Jour : 10 novembre 2010

Chi va piano…

A huit heures et quart, le gardien fait sa ronde d’ouverture. Les bruits de la ville sont assourdis et je suis la première joggeuse à franchir les grilles du parc. J’ai à peine bu un café et un verre d’eau, mais le réveil a été facile car je savais que j’allais courir. Ce sera une séance lente, très lente. La blessure est encore trop proche pour risquer de la ranimer.

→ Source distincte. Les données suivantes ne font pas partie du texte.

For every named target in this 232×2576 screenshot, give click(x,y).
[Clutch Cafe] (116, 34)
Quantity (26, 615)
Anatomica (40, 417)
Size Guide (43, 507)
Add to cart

Je pourrai ainsi mettre en application les conseils de Philippe Billard qui fait cette proposition dans le Jogging International de novembre: « Et si on (ré)apprenait à courir lentement ? » J’aime bien l’image qui illustre l’article, une tortue est sur la première marche du podium, suivie par des lièvres en plastique. Le but est de faire descendre les pulsations cardiaques, tout en courant (ben oui, quand même! ^^) Je ne connais toujours pas ma FC maximale, j’avais donc visé un 150 bpm, au hasard… loupé ! Je commence la séance à 143, ça va être difficile ! Ma cible sera donc aux environs de 160 bpm. Je me lance une règle arbitraire: je dois rester autour de 160 ; si au bout d’un kilomètre j’atteins les 170, je marche le  temps que ça redescende.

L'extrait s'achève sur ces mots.